(ThyBlackMan.com) On this the fourth and middle day of Kwanzaa, we celebrate Ujamaa, Cooperative Economics. Let us strengthen our resolve to build and maintain our own stores, shops and other businesses and to profit from them together. . .
Malik Brown owns the Ebony Bookstore. For lunch, he goes to the Kingston Diner on the corner. That afternoon, the owner of the diner, Olive Wilkins, buys some beauty supplies at the beauty shop next door. Later, the beautician buys a copy of Black Enterprise magazine and Jawanza Kunjufu’s book, Black Economics at Malik’s Bookstore. .
Our community exists not only in the “real” world, but in cyberspace too. Here, sites established by African peoples throughout the Diaspora, exchange not only information, but goods and services on a global scale.
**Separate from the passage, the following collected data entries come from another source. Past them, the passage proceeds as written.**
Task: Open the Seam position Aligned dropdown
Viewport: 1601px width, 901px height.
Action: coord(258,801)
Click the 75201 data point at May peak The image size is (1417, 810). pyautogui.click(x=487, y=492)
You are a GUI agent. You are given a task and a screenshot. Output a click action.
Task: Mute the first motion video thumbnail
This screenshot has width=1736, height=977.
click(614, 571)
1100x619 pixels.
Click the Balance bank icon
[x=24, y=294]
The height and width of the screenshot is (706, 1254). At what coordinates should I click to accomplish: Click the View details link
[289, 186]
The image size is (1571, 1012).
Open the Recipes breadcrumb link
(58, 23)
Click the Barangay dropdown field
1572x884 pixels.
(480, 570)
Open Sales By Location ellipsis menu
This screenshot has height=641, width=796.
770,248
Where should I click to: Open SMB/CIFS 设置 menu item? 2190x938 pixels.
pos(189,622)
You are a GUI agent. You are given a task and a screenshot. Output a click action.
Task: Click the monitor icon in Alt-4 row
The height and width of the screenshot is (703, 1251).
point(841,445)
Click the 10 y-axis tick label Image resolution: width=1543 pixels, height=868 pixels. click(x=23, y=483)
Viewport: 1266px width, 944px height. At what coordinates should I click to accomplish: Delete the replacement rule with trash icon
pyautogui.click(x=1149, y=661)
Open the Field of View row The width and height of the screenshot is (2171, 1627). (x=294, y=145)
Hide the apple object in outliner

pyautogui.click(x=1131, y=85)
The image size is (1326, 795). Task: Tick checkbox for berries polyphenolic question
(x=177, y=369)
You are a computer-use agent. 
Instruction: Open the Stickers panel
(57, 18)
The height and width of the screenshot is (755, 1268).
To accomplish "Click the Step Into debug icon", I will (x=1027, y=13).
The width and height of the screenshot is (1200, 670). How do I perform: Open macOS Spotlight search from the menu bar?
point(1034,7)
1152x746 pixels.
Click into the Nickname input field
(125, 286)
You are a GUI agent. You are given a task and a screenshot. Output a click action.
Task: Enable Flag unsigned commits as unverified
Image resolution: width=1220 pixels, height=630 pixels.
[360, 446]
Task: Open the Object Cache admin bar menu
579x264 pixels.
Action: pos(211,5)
Our community is also found in the church. The Black Church has increasingly become a center for business, education and civic improvement. For example, a church in Queens, New York, has built a school, a senior citizens center, hundreds of housing units, a catering house, and many other facilities. It has sent its pastor to Congress and is a major force in the economic life of the borough and the city. It is just one of many examples of its kind.
One of the first was Abysinnia Baptist Church in Harlem, New York headed by Adam Clayton Powell. He was not only a pastor, but a Congressman, and a towering civil rights advocate. He and his congregation accomplished great things in the history of the community, the city and the nation and up until today still serves as an inspiration to us all.
And so today, on the fourth, and central, day of Kwanzaa, we joyously celebrate that which makes us a viable ongoing community, Ujamaa, Cooperative Economics! UJAMMA!